Wednesday, September 5, 2012

Voyager 1 - Almost Outta the Ballpark

The Voyager 1 spacecraft was launched in 1977 by NASA.  Along with Voyager 2, Voyager 1 gave humanity some epic images of the outer planets of our solar system, and also launched many new endeavors in planetary science (from the discovery of a potential ice shell over an ocean on Europa, volcanoes on Io, and even to the thick atmosphere of Titan...).  The "Grand Tour" of the outer planets was grand indeed.  Now, Voyager 1 is alone in the dark.

At a distance of over 120 astronomical units away, Voyager 1 is still operating, still sending data back to Earth, and is still the most distant human-made object.  That distance is impressive, not just for the half of a day it takes for information to return to us from the spacecraft, but also because Voyager 1 is poised to be the first extension of humanity to officially leave our solar system!  But, there's some trouble.  We don't actually know where the edge of our solar system is.  We have models to suggest that the heliopause (the region where the sun's influence effectively ends and the rest of our galaxy begins, to put it in conceptual terms) is just about where Voyager 1 is right now.  In fact, Voyager 1 has, for quite some time, been traveling through the heliosheath, the final region before the heliopause.  For some time, it has been predicted that Voyager 1 would soon hit the heliopause itself, but new data suggest the heliosheath region may be larger than we previously thought (Article from NewScientist).

Any way it goes, I'm still very hopeful that Voyager 1 will pass through the heliopause and officially leave our solar system sometime while the spacecraft's instruments and computers can still operate well enough to let us know this has happened.  The craft has been in space for 35 years, but should still have about 15 more years of power.  If Voyager 1 does make it to the heliopause and beyond while still operational, you can bet I'll be having a whiskey to celebrate!

In about 17,500 years, Voyager 1 will have officially traveled a full light-year in distance.  And, in about 40,000 years it will pass within about 1.6 light-years of a star in the constellation Camelopardalis.  After that, who knows?

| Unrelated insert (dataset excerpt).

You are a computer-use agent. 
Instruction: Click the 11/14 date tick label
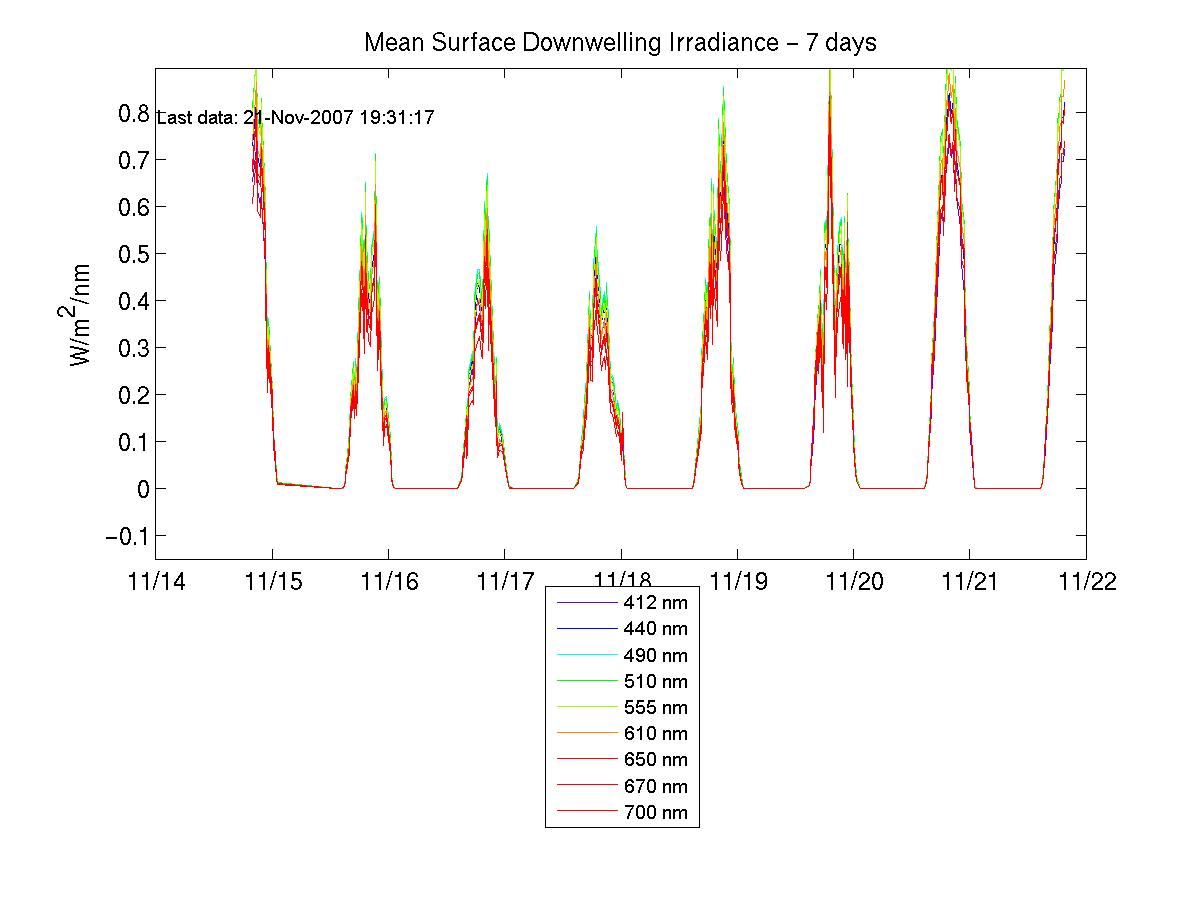[155, 582]
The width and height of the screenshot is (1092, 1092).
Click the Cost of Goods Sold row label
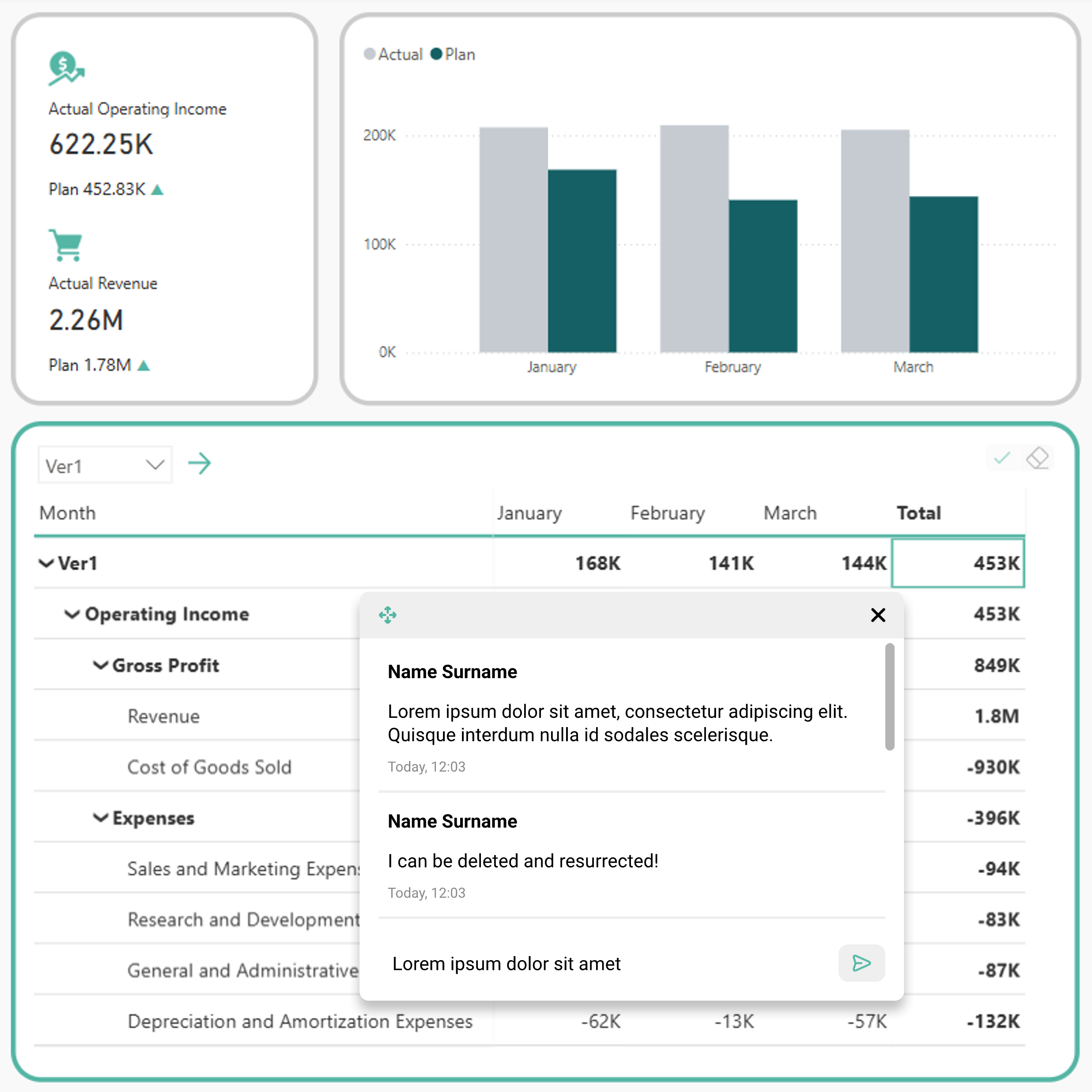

Maybe some day, millions of years from now, some intelligent being from another region of the galaxy will come upon the Voyager 1 spacecraft.  Perhaps such a being would look at the craft and wonder about its makers.  Perhaps they would be able to decipher the markings on the gold disk, and, if the disk will still play, maybe such a being could manage to hear the voices of humans and maybe come to know something about us.  And, for a sci-fi twist, maybe, just as in Star Trek: The Motion Picture, this being would restructure Voyager 1 and give the craft its own robotic intelligence.  Would an intelligent Voyager 1 wish to return home?  Would it try to come back and find us?  I wouldn't say it's impossible.